It will cost about $5 trillion over 10 years to extend the 2017 tax cuts that end next year. However, millions of U.S. households will still have bigger tax bills even after paying that huge amount of money.
A new study from the Tax Policy Center says that if parts of the Tax Cuts and Jobs Act are extended, they will leave 13% of middle-income households with higher taxes than they would have had the provisions expire as planned.
That’s because when the tax code was changed in 2017, the standard deduction went up and the child tax credit doubled to $2,000. However, many middle-class families lost or had their deductions cut for personal exemptions and other deductions.
One of these is that the law now limits tax deductions for state and local taxes to $10,000. Other limits include moving costs, losses from accidents or theft, and alimony payments. The law also said that taxpayers had to give a Social Security number for each dependent. This meant that taxpayers could no longer claim a child tax credit for noncitizens.
Benjamin Page, a senior fellow at the Tax Policy Center, told MarketWatch that people who would lose out on an extension of the law “are mostly going to be itemizers without dependents under 17.”
The study also finds that most of the $5 trillion in tax cuts would go to families making more than $450,000 a year. This would mean that middle- and low-income Americans would have to pay more for the U.S. government.
This would save Americans in the top 0.1% about $278,240 in taxes each year, according to the Tax Policy Center. Families in the middle of the income range would save an average of $1,030 each year.
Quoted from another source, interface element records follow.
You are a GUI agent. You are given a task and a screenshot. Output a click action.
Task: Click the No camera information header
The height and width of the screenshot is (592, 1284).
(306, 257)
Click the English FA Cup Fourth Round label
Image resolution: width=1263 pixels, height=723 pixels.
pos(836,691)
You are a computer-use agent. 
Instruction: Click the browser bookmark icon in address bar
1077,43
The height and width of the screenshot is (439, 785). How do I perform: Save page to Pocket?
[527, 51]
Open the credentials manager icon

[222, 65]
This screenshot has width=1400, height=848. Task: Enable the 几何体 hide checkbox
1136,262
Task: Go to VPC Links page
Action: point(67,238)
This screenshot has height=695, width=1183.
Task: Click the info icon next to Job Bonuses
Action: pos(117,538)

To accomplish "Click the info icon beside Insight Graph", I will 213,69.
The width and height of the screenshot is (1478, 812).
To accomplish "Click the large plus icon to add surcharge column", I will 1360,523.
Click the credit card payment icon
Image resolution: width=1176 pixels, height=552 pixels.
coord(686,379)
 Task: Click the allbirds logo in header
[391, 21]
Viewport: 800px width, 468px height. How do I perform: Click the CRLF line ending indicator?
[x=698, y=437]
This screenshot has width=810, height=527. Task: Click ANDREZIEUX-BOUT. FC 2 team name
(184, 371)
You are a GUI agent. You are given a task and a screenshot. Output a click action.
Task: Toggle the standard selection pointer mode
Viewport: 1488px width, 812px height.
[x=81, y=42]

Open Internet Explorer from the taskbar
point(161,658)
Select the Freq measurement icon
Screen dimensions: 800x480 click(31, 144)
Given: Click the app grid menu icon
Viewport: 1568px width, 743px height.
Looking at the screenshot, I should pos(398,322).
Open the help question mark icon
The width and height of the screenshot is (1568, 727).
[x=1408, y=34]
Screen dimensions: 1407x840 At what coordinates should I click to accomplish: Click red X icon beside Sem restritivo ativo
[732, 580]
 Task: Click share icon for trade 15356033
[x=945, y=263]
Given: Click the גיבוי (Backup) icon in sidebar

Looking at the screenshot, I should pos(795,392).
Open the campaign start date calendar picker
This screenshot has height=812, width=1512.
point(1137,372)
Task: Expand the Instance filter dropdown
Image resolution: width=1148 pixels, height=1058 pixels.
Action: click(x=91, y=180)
This is what Republicans say they will do if they win back the White House and the Senate in November.
When asked for a comment, the Trump campaign didn’t answer right away.
The study agrees with a new study from the Tax Foundation that said making the 2017 law permanent would make the tax system less progressive.
Investors’ after-tax incomes will rise by an average of 2.9% in 2026, according to Erica York, senior economist at the conservative Tax Foundation. The rise in incomes for the bottom quintile will be slightly less than the average at 2.2%, while the rise in incomes for the top quintile will be more than the average at 3.4%.
“It would make the tax system less progressive because it would raise income after taxes more for high earners than for low earners,” she said.
Since it would cost a lot to keep all of the tax cuts from 2017 in place, the unfair benefits of the law may become a political issue even if the Republicans win back Washington.
Analysts say it’s unlikely that Republicans will agree to add $5 trillion to the national debt at a time when budget deficits are already at all-time highs. Also, some Republicans are open to slightly raising the corporate tax rate to cover the cost of extending rate cuts for individuals.
A report from last week by Semafor says that more than 10 Republicans in the House are now willing to raise the top corporate tax rate.
Speaker of the House and a member of the right-wing Freedom Caucus, Chip Roy of Texas, told the publication that he doesn’t think Congress should “rubber stamp” the 21% corporate rate, which was permanently lowered from 35% by the 2017 law.
“It’s no longer 2017!” “This is the year 2024,” Roy told Semafor. “We need to get our tax policy together, and everything should be on the table.” There is nothing holy about 21%.
One more bill that might be thrown out is a rule that would let owners of pass-through businesses deduct up to 20% of their profits from their taxable income. The extra measure was added to the tax-cut bill so that small businesses could also get tax cuts, like big businesses did.
The allowance is pricey, though, and more than half of its benefits go to the top 1% of earners.
Page said, “The business deduction is really big at the top.” “That’s one of the tougher rules to defend.”
Even groups that support lower taxes, like the Tax Foundation, say that the pass-through deduction messes up the economy because it makes business owners change how they classify their companies and how they distribute profits, which lowers tax revenues without increasing economic activity much.
Letting this deduction expire would save $700 billion over 10 years, which could be used to extend other parts of the 2017 law that people might like more.